Remaja perempuan usia 12 tahun yang mempolisikan ibu kandung sendiri disebut-sebut ternyata gemar menonton film dewasa bersama teman-teman sekolahnya yang masih duduk di bangku SMP (Sekolah Menengah Pertama).
"Masih nggak nyangka. Dia sering nonton film bo**p sama teman-temannya dan pacaran model begini," cuit ibu anak tersebut dikutip dari unggahan video lewat akun Instagram dengan nama pengguna @lambe_turah pada Kamis, (1/12/2022).
Tidak hanya itu, sang ibu juga mendapati video putrinya saat adu jotos dengan salah satu temannya selepas pulang sekolah.
"Besoknya langsung ke sekolah anak untuk nanya tentang video berantem nya dan minta tindakan guru terhadap teman-teman sekolahnya yang suka ngajakin nonton film bo**p," tuturnya.
Sebagaimana diketahui, seorang remaja usia 12 tahun tega melaporkan ibu kandungnya sendiri kepada polisi, dengan tuduhan kekerasan kepada anak. Peristiwa tersebut beredar di media sosial dan viral.
Berdasarkan unggahan video akun Instagram @lambe_turah, kejadian itu bermula ketika remaja Sekolah Menengah Pertama (SMP) tersebut kepergok pacaran oleh sang ibu yang dinilai kelewat batas.
"Berawal dari marahi dan ngasih sedikit pelajaran ke anak cewek kelewat batas. Tapi endingnya ngelaporin ibu sendiri ke polisi atas dugaan kekerasan," ucap narasi pada video dikutip pada Kamis, (1/12/2022).
Perempuan yang tak disebutkan namanya mendapat bukti kelakukan nakal putrinya, lewat pesan WhatsApp (WA) dengan pacar anak.
Melihat isi WA tersebut, hati ibu mana yang tidak tercabik-cabik mengingat putrinya masih remaja namun kelakuannya sudah di luar batas kewajaran.
Dia bercerita bahwa dirinya merupakan single mother atau janda yang mengurus dua orang anak, tanpa bantuan nafkah dari mantan suami.
Ibu yang sudah banting tulang membesarkan dan mendidik sang anak namun mendapat balasan yang menyakitkan.
"Saya tanya sama anak, pacaran sudah ngapain saja? Isi chat dengan pacar semua itu apa? Saya sampai dongkol nanya anak tetap diam dan melawan," tegasnya.
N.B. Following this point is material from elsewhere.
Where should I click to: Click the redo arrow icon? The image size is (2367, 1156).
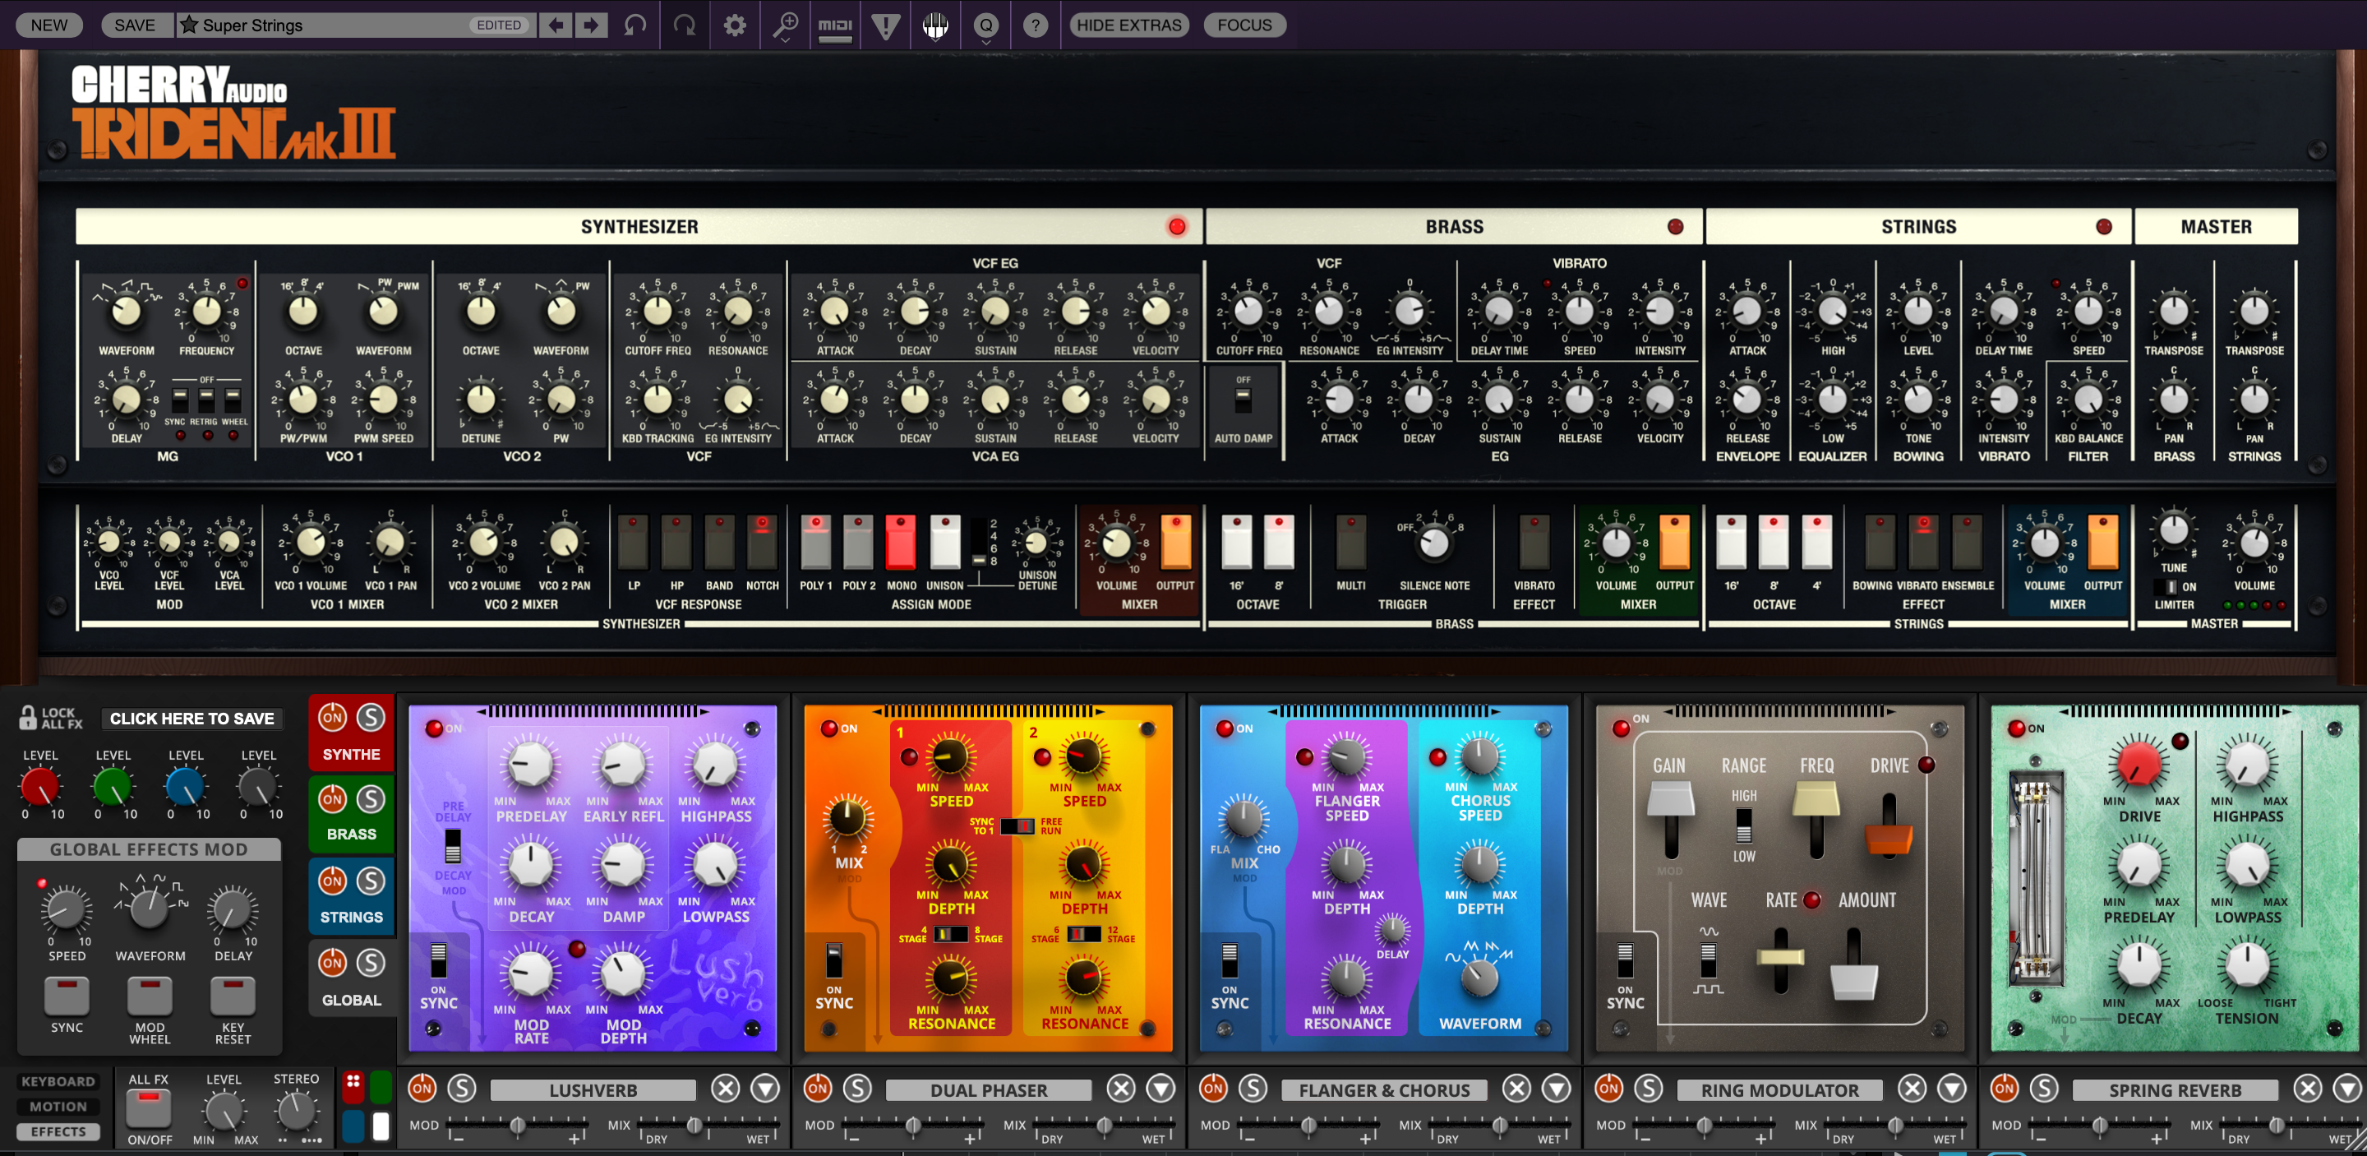pyautogui.click(x=685, y=25)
Mengaku tak kuat lagi mendidik anaknya, ibu bernasib malang itu terpaksa memberitahu dan meminta mantan suaminya untuk menjemput putrinya. Dia percaya, di tangan pengawasan ayah dari anaknya tersebut akan jauh lebih baik.
Sepekan kemudian, perempuan ini merayu putrinya untuk kembali ke rumah mereka karena tak kuat menahan rindu. Anak pun mau kembali ke rumah sebelumnya.
"Tapi ternyata saya salah. Anak saya kasih tahu kalau dia sudah bikin laporan ke polisi didampingi salah satu keluarga mantan suami (omnya)," ungkap perempuan.